Among his friends, Zakaria Kader is “Pak Ya.” Among colleagues, he was “the crooner”—a man who could slip from uniformed authority into velvet-voiced charm without missing a beat. And among those who remember better days, he carried yet another title: the local Tom Jones, because somewhere between duty and discipline, he found time to serenade life itself.
Now, life has reduced him to a ledger.
RM210 a day for a live-in nurse. That’s RM6,300 a month—before we even factor in the ambulance rides, priced like short-haul flights, except there are no peanuts and certainly no applause. Add another RM800 to RM1,000 for those necessary journeys to hospitals in Putrajaya or HUKM, because sitting upright in a car is no longer an option.
All in, about RM7,300 a month just to stay alive with dignity.
Pak Ya’s pension? RM5,000.
Which leaves a monthly shortfall of RM2,300—give or take the cost of rice, cooking oil, and whatever inflation decides to do next week.
This is where the story stops being about one man and starts becoming a national habit.
Because in Malaysia, we are exceptionally good at two things:
• Praising people for their service after they can no longer serve.
• Passing the hat around when the system quietly misses a beat.
We visited Pak Ya recently. There he was—once the man who could light up a room with a song, now confined to a bed after a fall just before Ramadan. A fractured neck, a spinal injury. The kind of cruel twist that turns a voice into silence, independence into dependence, and savings into arithmetic.
And arithmetic, as it turns out, is merciless.
Even with a pension that sounds respectable on paper, the equation simply doesn’t balance. Care costs more than dignity can comfortably afford. Survival becomes a subscription model—renewed monthly, with no guarantee of continuity.
His friends—loyal as ever—did what Malaysians do best. They passed the hat. RM20,000 raised. Enough to buy time, not solutions. A brief encore, not a full performance.
And now we are back to the same uncomfortable question:
What next?
Because charity, for all its nobility, has an expiry date. Friends grow tired. Networks shrink. WhatsApp groups fall silent. The same names cannot keep appearing on donation lists without eventually becoming a quiet discomfort no one wants to acknowledge.
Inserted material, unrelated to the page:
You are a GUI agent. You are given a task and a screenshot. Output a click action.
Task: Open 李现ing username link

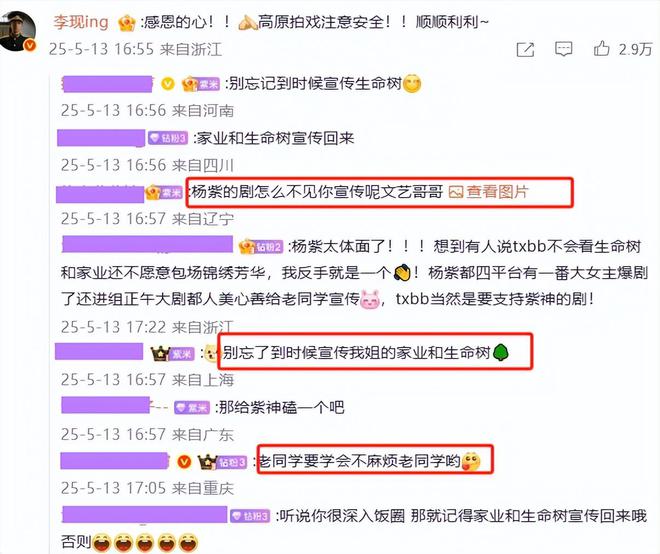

Yet here is the deeper unease: Pak Ya is not an outlier. He is a preview.
He represents a generation that served—in uniform, in silence, in sincerity—under the assumption that when their curtain call came, the system would at least keep the lights on.
But the system, like many things in Malaysia, performs brilliantly in speeches and somewhat less convincingly in real life.
We have built a society where surviving old age increasingly depends on three things: your children, your savings, or your luck.
Pak Ya, it seems, is currently relying on the fourth: his friends—and the fading echoes of a life once well-lived.
There is something profoundly unsettling about knowing that a man who once gave joy through song must now negotiate, month by month, the cost of staying alive.
It forces us to confront a question we would rather not hear:
If this can happen to him, what about the rest of us?
What happens when the music stops?
When pensions fall out of tune with reality?
When medical care becomes a privilege instead of a right?
We can, of course, continue doing what we do best—organise another round of donations, circulate his bank details, and hope that kindness fills the silence left by policy.
And perhaps it will. For a while.
But kindness, unlike systems, is unpredictable.
And dignity should not depend on whether your old friends still remember your songs.
Pak Ya, the crooner, once gave people moments to remember.
Now he reminds us—quietly, poignantly—that the real tragedy is not death, but the cost of staying alive long enough to sing one last verse.